Eisenberg cautions customers to examine security procedures and document storage policies of cloud providers. “While Twitter thought they were secure and [that] they had outsourced their security to Google, in reality they were exposed,” he writes.
The Twitter breach came to light Tuesday when TechCrunch reported that it had received a zip file containing 310 confidential Twitter documents, including “executive meeting notes, partner agreements and financial projections to the meal preferences, calendars and phone logs of various Twitter employees.”
TechCrunch says the documents came from a hacker who calls himself “Hacker Croll. This hacker has also reportedly compromised Twitter accounts of celebrities such as Britney Spears and Ashton Kutcher, and Twitter CEO Williams.
Ultimately, users have to be responsible for the strength of their own passwords, King says. But vendors can play a role by offering stronger authentication systems, he notes.

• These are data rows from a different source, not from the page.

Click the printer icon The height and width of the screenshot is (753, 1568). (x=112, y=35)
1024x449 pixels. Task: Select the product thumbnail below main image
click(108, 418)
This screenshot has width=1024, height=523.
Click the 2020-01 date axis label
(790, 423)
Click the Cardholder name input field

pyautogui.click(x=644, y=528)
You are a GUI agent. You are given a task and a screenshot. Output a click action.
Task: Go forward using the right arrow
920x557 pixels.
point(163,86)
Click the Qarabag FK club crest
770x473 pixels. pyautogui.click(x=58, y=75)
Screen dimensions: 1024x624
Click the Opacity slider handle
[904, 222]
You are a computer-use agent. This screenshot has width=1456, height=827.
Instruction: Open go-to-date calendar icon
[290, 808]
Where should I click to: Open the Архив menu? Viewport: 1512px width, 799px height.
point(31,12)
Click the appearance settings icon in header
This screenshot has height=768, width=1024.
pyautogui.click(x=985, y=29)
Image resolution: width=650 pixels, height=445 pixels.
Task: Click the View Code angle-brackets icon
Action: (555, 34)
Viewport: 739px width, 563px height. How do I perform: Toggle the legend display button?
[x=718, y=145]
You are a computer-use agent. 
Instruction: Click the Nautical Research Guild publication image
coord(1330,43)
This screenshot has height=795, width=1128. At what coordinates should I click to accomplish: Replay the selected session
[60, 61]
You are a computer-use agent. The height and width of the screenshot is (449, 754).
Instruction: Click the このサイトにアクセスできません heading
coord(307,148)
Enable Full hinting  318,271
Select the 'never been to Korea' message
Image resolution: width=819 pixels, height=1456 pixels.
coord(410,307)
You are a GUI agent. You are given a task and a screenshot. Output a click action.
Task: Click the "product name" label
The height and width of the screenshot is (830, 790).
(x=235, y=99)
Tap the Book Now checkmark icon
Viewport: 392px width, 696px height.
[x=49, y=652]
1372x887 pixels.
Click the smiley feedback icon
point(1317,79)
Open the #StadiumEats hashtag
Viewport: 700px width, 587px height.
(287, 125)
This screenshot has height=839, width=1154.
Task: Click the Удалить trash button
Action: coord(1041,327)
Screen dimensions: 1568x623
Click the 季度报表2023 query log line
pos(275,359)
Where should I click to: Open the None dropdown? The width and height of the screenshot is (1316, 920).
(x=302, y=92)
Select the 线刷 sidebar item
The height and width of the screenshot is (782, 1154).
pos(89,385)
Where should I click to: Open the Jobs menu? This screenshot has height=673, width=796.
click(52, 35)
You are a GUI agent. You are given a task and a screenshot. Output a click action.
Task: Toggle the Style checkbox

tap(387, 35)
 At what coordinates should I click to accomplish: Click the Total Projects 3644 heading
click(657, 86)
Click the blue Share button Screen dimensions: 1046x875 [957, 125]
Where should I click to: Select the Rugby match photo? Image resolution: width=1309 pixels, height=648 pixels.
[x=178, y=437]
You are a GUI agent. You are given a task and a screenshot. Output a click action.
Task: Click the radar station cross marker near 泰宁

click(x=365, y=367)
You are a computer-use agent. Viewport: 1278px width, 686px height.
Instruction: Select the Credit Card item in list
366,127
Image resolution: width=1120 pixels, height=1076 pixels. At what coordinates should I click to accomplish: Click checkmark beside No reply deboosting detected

“To their credit I think some vendors have been more insistent about users supplying better passwords than their names spelled backward, or their birthday, or ABC and 123,” King says.
Burton Group analyst Dan Blum says customers should be wary of cloud services that rely primarily on passwords without other controls, such as device identification, or locking out users who type incorrect passwords several times in a row.
“I wouldn't store sensitive documents in a cloud-based service unless I had a lot of confidence in the specific service,” Blum says. “I'd hold them to the same standards that you hold for your own internal applications. If you expect your internal applications to be accessed only through two-factor authentication then the cloud should be at least as secure as that.”